Mr. Alabama is wholly different than me. I am a self-made woman who is determined to face herself each and every day. He's a Marine jet fighter pilot - I know!!! I know!!! All the rumors are true - who is used to taking orders, giving a few himself and following the rules. I am aware, as best as I am able, when I am in my stuff. I lay claim to it and call myself out. Or at least I thought I did.
We, that's Mr. Alabama and me, were discussing politics and I was saying how open I am to another's opinion when he shared his own. I didn't agree with it. I rolled my eyes (so bad according to John Gottman) and pursed my lips and sat silent waiting for him to get off his high horse and get down to earth.
Well, well.
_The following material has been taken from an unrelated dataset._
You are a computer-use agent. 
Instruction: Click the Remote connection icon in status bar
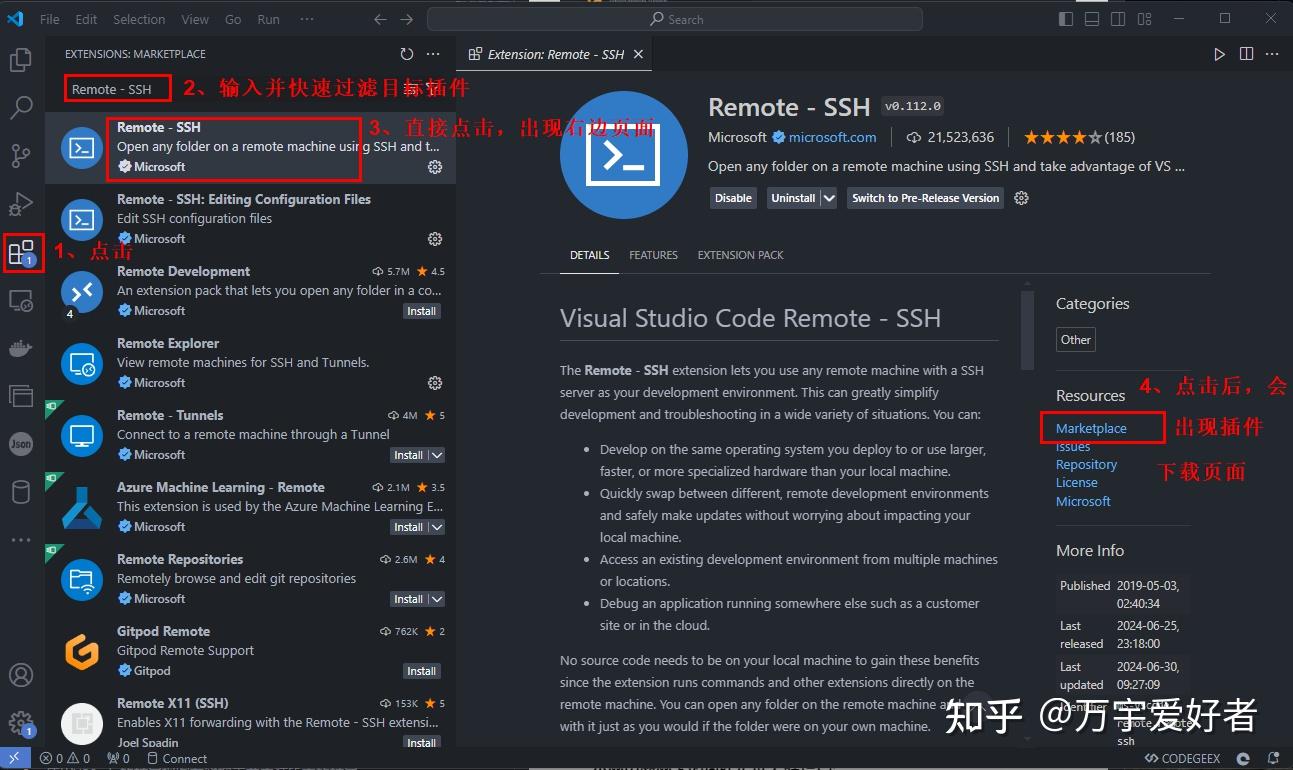tap(13, 758)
He called me out. Yes, he absolutely did. He told me I was the one being judgmental. And after I protested by saying once again how anyone has the right to their beliefs he pointed out how rolling my eyes isn't exactly open-minded. DRAT!
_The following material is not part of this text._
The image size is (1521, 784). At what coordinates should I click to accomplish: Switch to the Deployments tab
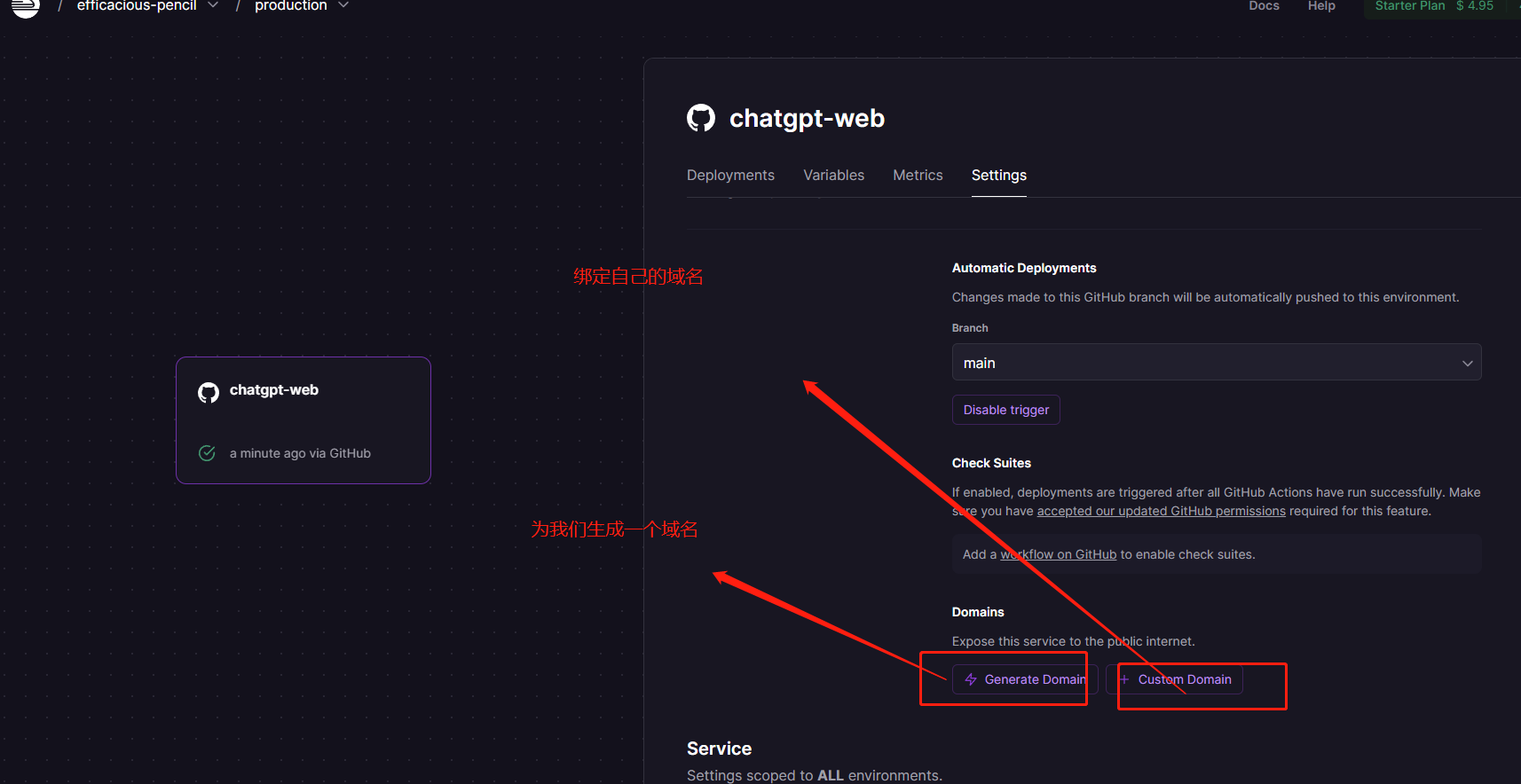(x=730, y=176)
Oh, who needs some guy calling me on my stuff? Drat-it-all. It's not the first time he has called me out and I doubt it will be the last time. Last night he was disappointed and I didn't want him to be disappointed. And, in my humble coaching opinion, he shouldn't be disappointed. (I know. Shame on me.) He stomped around his house muttering, "I have a right to my feelings." Darn it all, he does. But who told him that?
Opps. That was me.
Mr. Alabama and I are super clear that this relationship might not last longer than a plate of ribs at an Alabama football game. (That's southern speak. Remember he's MR. ALABAMA. And yes, he does have that cute southern accent and he uses all those cute southern expressions that either have me laughing or saying WHAT?!) Oh and he's waaay younger than me which is so wonderful for so many reasons. Cougars unite!
Where was I? Oh yes. We got together when we both were going through our own version of 'love sucks' and now, I am feeling more of my ol' ie. better self and he is too. As I've said to him and my therapist and my best friend and my coach...we get along great when we are miserable but I am not sure if we will still get along great when we are doing great. I am sure we will find out soon enough.
And so will you. 🙂
Here's to mended hearts and loves lessons. Here's to trying again and again and again. Not the same way. Not as the same person. But always trying for your heart's sake, your life's path, your soul's expression. This is your life. This is my life. Let's love it enough so we feel loved up through our own self-care, our own self-healing, our own self-loving acts. And yes, let's take the love around us and soak ourselves in it so we remember, always remember, we are worth loving.